Records from a collection
[Start of Attachment]

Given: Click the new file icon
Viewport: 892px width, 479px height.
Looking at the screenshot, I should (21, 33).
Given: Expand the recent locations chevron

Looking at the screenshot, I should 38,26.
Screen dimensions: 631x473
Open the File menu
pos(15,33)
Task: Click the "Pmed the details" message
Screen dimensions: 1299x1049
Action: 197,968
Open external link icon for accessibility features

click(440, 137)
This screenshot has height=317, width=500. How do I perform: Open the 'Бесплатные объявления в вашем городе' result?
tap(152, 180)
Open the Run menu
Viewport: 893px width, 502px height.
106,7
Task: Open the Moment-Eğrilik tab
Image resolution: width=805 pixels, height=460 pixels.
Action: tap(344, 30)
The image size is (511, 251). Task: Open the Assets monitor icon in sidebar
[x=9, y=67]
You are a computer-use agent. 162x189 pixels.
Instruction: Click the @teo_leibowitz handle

[End of Attachment]

EXERCISE DETAILS: Set the data down once more, exactly as it stands.

SOLUTION:
Given: Click the new file icon
Viewport: 892px width, 479px height.
Looking at the screenshot, I should (21, 33).
Given: Expand the recent locations chevron

Looking at the screenshot, I should 38,26.
Screen dimensions: 631x473
Open the File menu
pos(15,33)
Task: Click the "Pmed the details" message
Screen dimensions: 1299x1049
Action: 197,968
Open external link icon for accessibility features

click(440, 137)
This screenshot has height=317, width=500. How do I perform: Open the 'Бесплатные объявления в вашем городе' result?
tap(152, 180)
Open the Run menu
Viewport: 893px width, 502px height.
106,7
Task: Open the Moment-Eğrilik tab
Image resolution: width=805 pixels, height=460 pixels.
Action: tap(344, 30)
The image size is (511, 251). Task: Open the Assets monitor icon in sidebar
[x=9, y=67]
You are a computer-use agent. 162x189 pixels.
Instruction: Click the @teo_leibowitz handle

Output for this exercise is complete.